Exercise goal:
Convert the records, starting with the first line and going on through the line containing "Action: 1660,514", into a JSON list of strings, one string per line, with blank lines left out.

====

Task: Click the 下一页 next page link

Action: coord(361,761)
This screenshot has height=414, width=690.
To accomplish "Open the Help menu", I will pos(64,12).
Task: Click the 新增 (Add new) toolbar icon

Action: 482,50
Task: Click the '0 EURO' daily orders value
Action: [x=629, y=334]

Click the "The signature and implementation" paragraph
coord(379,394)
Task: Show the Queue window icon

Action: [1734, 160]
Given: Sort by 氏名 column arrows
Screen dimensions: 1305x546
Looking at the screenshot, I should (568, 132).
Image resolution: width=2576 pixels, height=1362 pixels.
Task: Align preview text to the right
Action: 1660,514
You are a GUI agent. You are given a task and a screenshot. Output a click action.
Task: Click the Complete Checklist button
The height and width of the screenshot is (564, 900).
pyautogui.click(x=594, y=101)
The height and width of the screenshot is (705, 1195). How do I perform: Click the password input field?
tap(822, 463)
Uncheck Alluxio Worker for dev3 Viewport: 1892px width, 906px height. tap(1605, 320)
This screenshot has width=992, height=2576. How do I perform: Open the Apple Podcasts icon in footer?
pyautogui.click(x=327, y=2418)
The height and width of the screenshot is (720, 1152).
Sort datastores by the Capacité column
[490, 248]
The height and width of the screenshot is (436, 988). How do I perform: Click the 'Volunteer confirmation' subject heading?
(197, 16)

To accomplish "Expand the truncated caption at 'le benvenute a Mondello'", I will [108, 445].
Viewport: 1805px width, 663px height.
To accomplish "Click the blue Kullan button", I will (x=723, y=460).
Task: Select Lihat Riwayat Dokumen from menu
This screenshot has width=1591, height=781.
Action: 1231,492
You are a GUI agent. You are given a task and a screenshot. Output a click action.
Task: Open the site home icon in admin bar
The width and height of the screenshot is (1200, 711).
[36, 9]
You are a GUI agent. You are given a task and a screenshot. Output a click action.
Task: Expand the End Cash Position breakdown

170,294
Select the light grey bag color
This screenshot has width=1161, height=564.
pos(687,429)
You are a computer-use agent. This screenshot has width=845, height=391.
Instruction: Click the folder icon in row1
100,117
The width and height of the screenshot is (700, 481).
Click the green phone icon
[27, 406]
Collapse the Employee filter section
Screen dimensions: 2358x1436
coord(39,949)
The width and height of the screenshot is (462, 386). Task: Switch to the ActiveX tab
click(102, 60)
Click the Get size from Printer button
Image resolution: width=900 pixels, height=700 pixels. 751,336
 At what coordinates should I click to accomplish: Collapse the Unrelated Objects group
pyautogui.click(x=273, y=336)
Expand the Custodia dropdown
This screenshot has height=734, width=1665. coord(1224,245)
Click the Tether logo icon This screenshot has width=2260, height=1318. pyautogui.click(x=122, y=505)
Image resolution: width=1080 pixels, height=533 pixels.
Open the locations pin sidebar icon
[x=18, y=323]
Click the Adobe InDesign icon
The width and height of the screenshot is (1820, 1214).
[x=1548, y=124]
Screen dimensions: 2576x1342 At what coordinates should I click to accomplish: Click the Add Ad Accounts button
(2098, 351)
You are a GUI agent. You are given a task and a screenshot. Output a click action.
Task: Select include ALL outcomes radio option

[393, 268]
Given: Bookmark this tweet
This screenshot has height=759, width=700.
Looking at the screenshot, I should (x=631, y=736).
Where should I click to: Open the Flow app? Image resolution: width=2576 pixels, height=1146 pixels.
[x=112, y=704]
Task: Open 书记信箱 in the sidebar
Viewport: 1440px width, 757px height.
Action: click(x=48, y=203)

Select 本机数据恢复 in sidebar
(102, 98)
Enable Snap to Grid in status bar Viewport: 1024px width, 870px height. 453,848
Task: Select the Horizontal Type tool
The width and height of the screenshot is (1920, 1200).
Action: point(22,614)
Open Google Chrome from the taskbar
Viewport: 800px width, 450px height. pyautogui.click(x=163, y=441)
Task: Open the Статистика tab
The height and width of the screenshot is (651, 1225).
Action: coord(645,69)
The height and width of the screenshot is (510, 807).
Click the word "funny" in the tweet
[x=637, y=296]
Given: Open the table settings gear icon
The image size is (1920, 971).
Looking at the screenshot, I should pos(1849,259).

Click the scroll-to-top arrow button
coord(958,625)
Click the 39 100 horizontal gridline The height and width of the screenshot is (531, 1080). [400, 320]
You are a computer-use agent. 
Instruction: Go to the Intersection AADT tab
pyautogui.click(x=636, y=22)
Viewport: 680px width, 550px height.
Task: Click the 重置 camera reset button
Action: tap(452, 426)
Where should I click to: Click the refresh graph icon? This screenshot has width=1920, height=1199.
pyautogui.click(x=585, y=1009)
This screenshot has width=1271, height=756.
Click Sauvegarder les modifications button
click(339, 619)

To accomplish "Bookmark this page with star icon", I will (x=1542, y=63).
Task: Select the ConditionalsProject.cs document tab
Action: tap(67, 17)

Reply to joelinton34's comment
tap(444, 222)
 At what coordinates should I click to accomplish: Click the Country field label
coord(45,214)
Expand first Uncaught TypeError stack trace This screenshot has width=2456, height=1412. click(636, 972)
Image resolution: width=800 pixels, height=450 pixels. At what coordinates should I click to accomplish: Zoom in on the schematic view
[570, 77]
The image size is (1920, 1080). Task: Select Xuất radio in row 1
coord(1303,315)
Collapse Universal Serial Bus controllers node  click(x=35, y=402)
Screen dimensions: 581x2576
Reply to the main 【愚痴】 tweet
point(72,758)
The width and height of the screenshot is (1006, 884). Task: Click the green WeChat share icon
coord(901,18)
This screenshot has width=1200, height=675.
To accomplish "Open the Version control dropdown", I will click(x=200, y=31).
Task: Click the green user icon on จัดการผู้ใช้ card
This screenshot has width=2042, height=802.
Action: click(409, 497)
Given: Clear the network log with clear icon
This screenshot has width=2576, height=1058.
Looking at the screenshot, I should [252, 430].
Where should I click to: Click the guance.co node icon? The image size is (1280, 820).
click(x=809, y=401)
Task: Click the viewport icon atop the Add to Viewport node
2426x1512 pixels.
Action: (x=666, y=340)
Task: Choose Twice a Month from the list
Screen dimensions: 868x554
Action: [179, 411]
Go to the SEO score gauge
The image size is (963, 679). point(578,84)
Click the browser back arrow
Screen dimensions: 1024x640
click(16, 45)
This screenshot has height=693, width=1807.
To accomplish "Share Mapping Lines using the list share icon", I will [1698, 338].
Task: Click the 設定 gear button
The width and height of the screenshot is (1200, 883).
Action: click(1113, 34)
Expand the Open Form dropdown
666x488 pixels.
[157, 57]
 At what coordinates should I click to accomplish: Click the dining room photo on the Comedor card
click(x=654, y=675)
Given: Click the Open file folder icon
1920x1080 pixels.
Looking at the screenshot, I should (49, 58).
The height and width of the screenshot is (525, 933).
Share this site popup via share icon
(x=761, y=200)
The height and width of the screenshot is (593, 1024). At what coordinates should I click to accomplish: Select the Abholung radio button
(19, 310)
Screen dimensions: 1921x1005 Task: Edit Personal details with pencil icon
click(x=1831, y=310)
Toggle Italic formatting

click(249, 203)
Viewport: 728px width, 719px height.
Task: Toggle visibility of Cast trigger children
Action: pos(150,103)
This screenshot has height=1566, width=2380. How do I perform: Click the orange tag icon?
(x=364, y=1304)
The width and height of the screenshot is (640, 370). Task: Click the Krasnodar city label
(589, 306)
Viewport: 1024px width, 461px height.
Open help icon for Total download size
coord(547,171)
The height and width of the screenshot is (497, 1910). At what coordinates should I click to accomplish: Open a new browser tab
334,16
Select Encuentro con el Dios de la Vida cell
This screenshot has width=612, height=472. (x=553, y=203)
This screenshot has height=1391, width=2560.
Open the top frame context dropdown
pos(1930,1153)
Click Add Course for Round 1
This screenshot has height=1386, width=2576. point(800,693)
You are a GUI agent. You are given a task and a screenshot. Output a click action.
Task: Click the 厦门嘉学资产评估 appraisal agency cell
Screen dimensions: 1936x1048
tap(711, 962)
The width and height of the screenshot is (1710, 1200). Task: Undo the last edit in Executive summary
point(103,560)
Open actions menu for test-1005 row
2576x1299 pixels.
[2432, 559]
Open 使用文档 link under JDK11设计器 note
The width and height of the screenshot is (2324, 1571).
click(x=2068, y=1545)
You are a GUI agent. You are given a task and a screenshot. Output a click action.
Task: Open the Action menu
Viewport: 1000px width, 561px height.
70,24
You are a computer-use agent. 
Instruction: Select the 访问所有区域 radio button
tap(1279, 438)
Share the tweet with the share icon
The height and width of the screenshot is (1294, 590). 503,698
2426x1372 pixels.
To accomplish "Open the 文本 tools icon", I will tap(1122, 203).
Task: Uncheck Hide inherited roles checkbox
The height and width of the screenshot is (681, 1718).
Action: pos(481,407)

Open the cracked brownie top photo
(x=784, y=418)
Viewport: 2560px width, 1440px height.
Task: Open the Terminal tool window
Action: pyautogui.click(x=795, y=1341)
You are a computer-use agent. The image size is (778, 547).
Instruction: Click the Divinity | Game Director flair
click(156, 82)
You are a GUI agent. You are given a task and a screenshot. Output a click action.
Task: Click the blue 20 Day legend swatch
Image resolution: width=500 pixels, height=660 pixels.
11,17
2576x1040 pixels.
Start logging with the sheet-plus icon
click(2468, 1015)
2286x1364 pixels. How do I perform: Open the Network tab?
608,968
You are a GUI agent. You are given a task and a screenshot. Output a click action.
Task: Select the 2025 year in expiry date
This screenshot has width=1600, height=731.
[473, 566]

====

Exercise result:
[
  "Task: Click the 下一页 next page link",
  "Action: coord(361,761)",
  "This screenshot has height=414, width=690.",
  "To accomplish \"Open the Help menu\", I will pos(64,12).",
  "Task: Click the 新增 (Add new) toolbar icon",
  "Action: 482,50",
  "Task: Click the '0 EURO' daily orders value",
  "Action: [x=629, y=334]",
  "Click the \"The signature and implementation\" paragraph",
  "coord(379,394)",
  "Task: Show the Queue window icon",
  "Action: [1734, 160]",
  "Given: Sort by 氏名 column arrows",
  "Screen dimensions: 1305x546",
  "Looking at the screenshot, I should (568, 132).",
  "Image resolution: width=2576 pixels, height=1362 pixels.",
  "Task: Align preview text to the right",
  "Action: 1660,514"
]